__TASK DETAILS__: Before writing out the records, remove the pictures; keep everything else exact.

__EXCERPTED DATA__:
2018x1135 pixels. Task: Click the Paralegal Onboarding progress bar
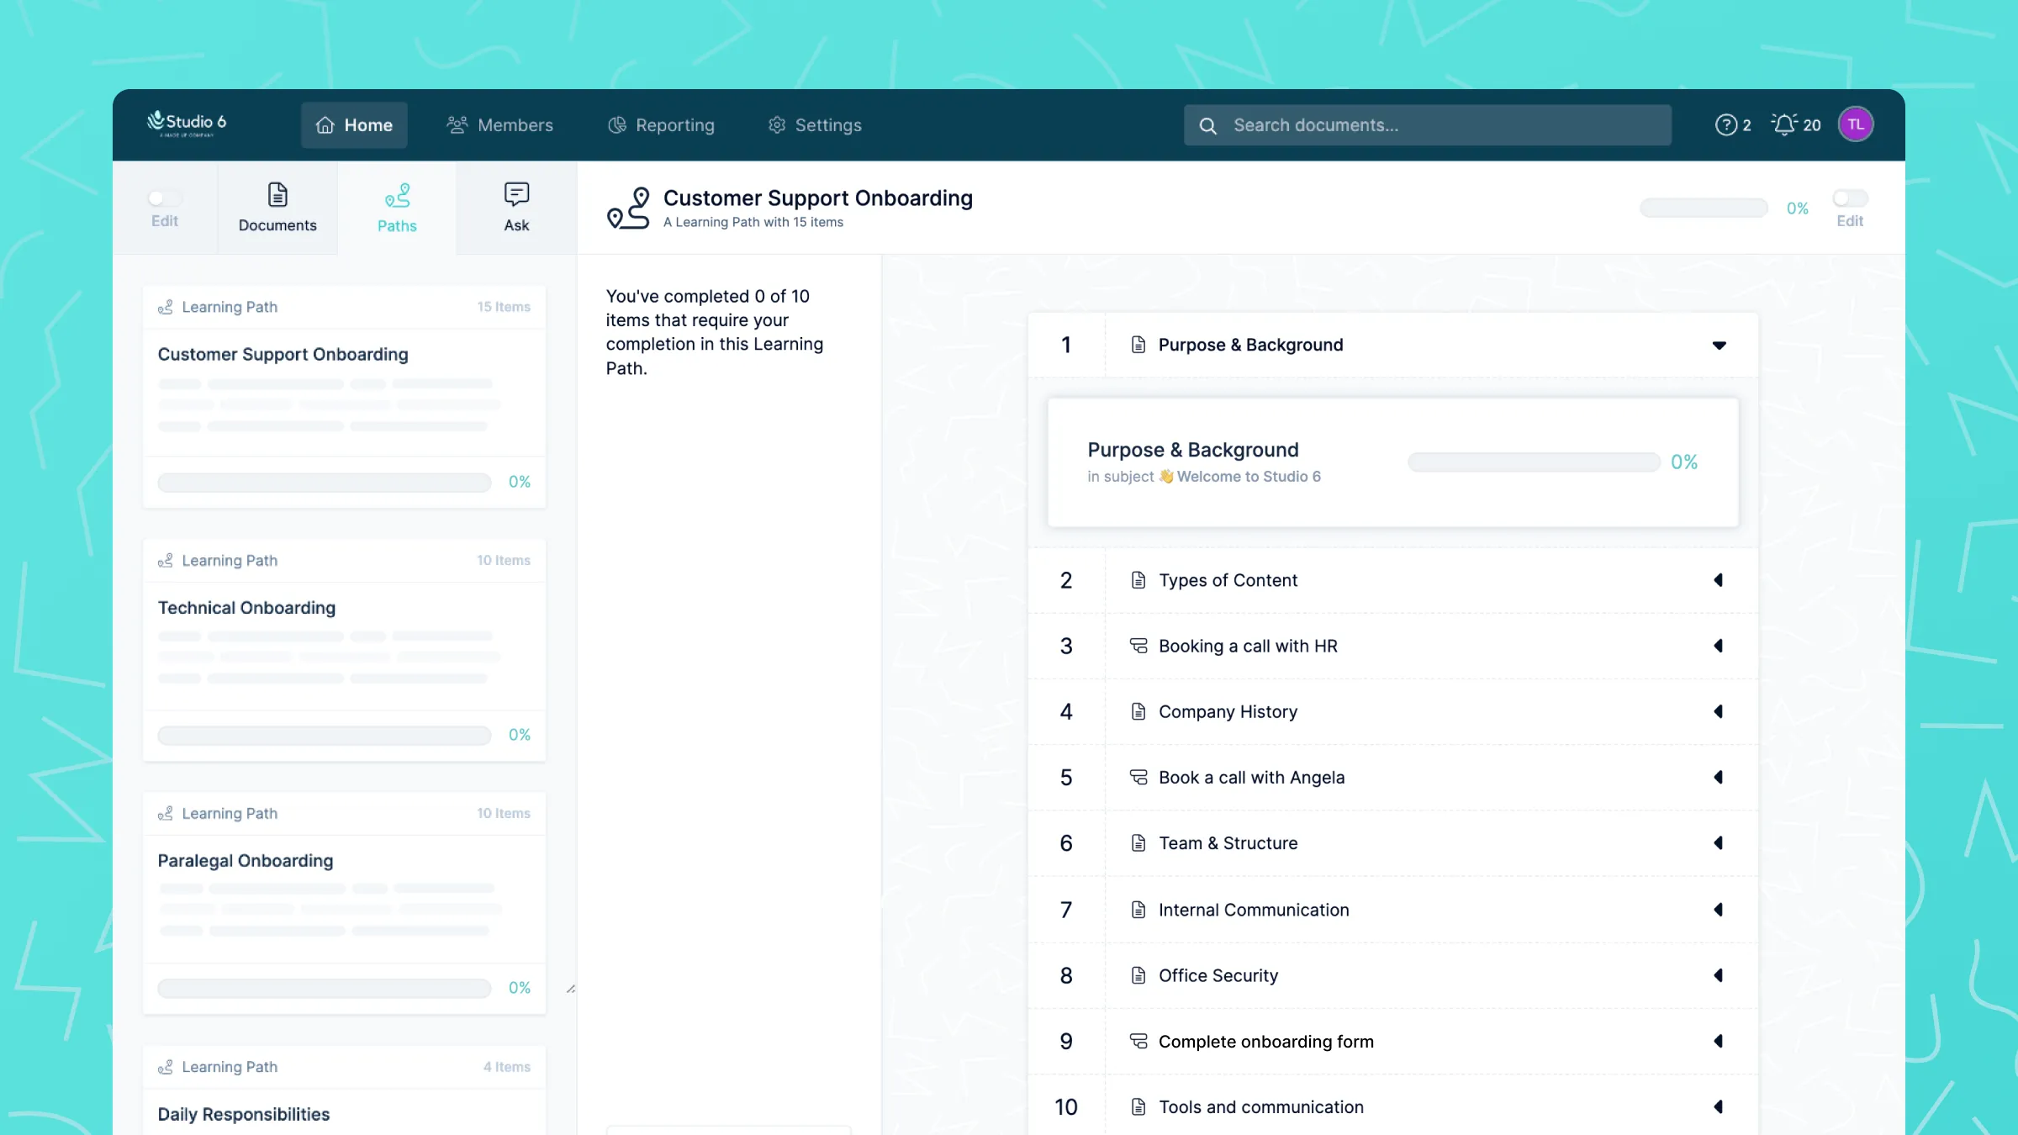pyautogui.click(x=324, y=988)
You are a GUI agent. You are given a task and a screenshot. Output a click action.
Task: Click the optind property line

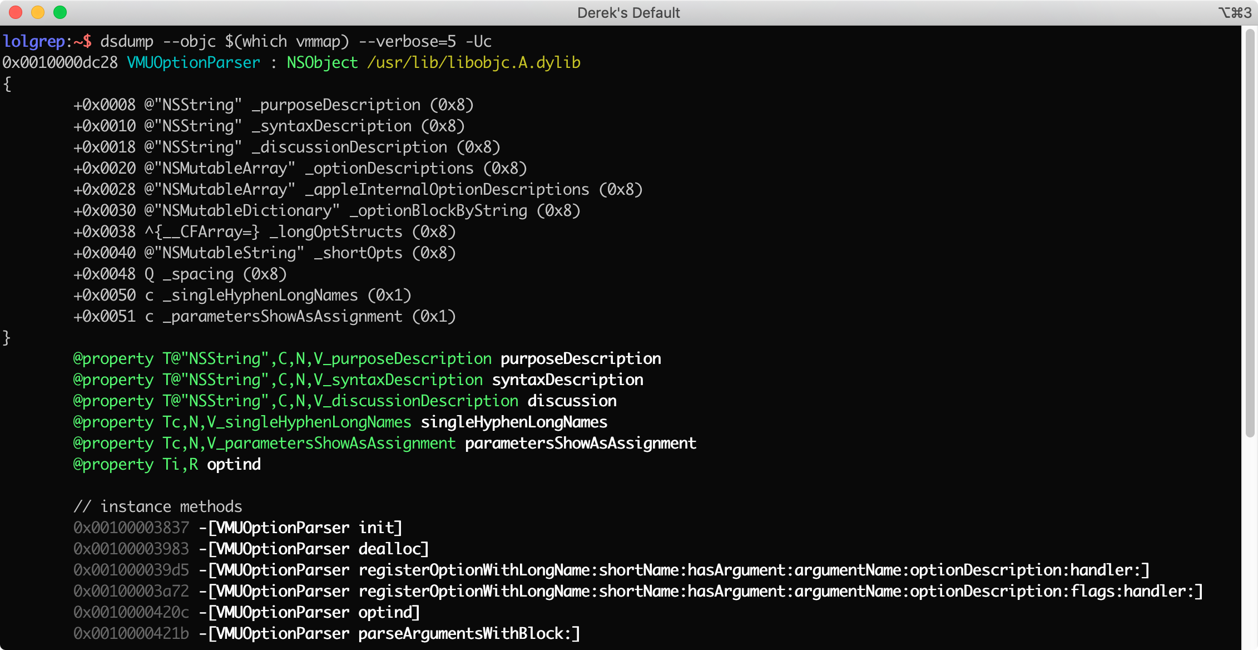(234, 465)
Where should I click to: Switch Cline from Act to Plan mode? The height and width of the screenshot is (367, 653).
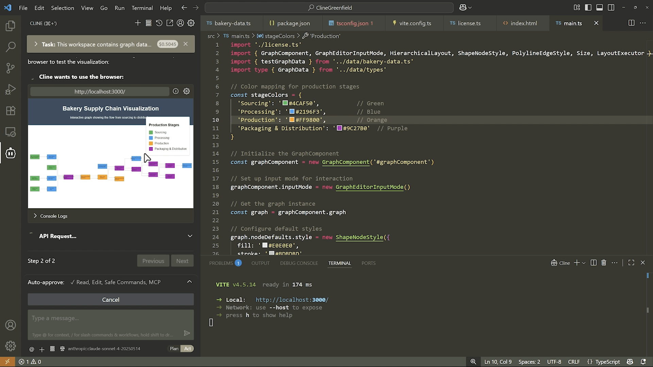pyautogui.click(x=173, y=349)
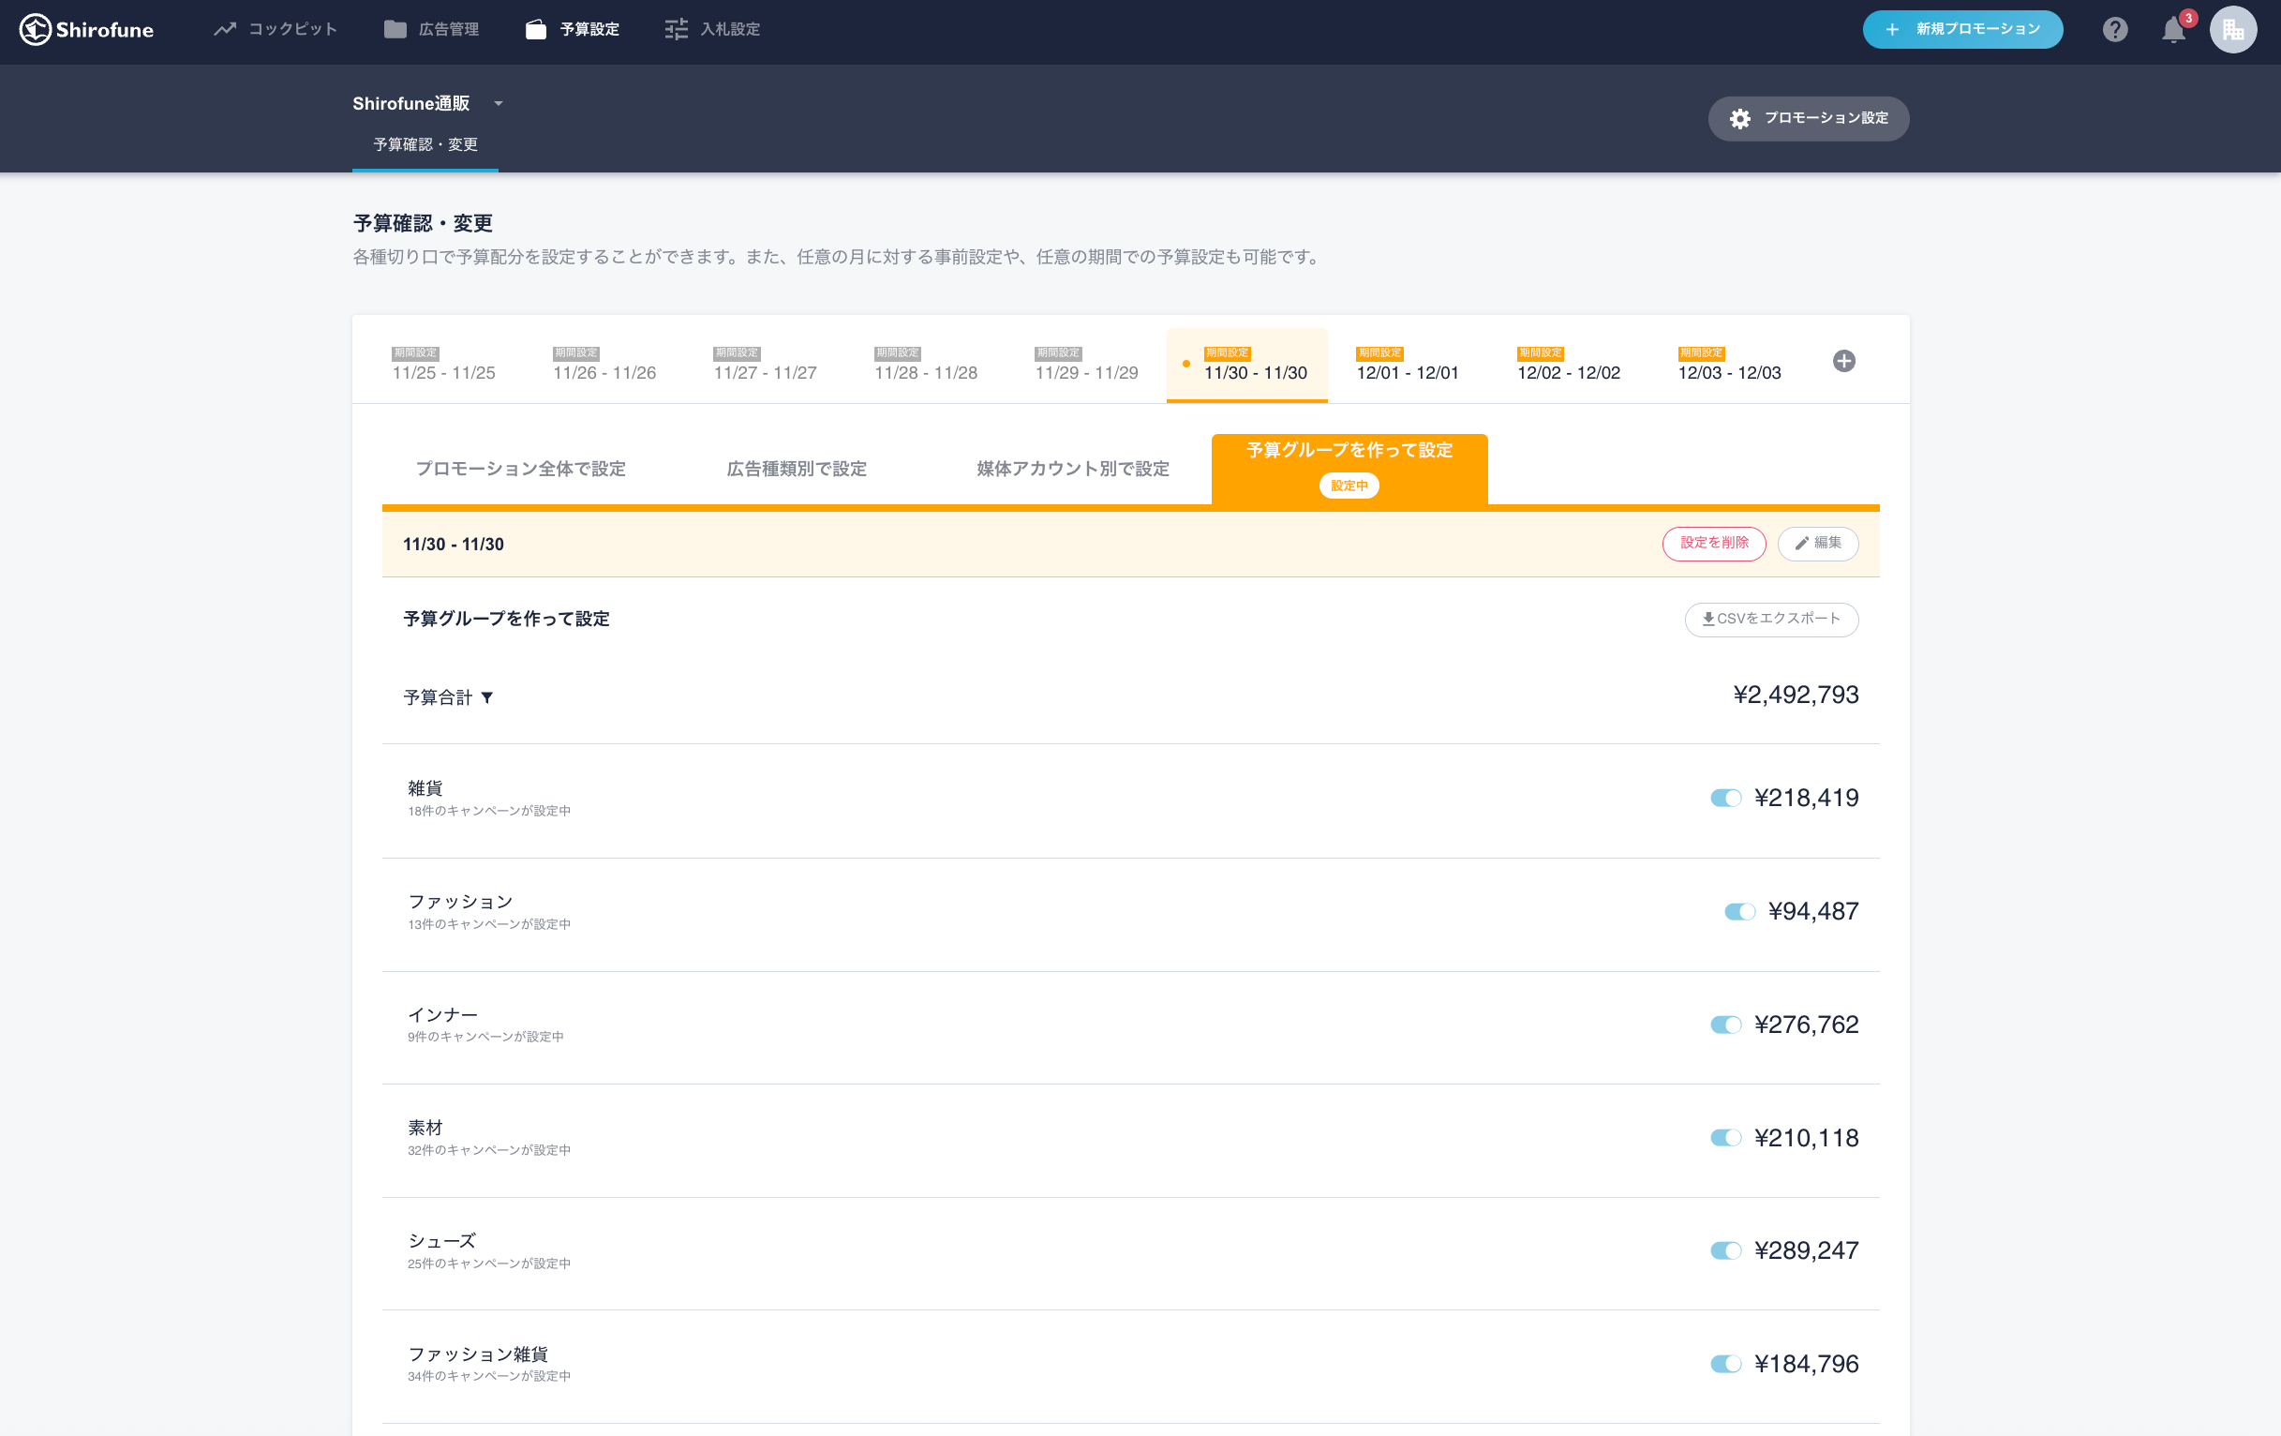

__SOLUTION TO THE EXERCISE__:
2018x1135 pixels. Task: Click the Paralegal Onboarding progress bar
pyautogui.click(x=324, y=988)
You are a GUI agent. You are given a task and a screenshot. Output a click action.
Task: Click the optind property line

(234, 465)
Where should I click to: Switch Cline from Act to Plan mode? The height and width of the screenshot is (367, 653).
pyautogui.click(x=173, y=349)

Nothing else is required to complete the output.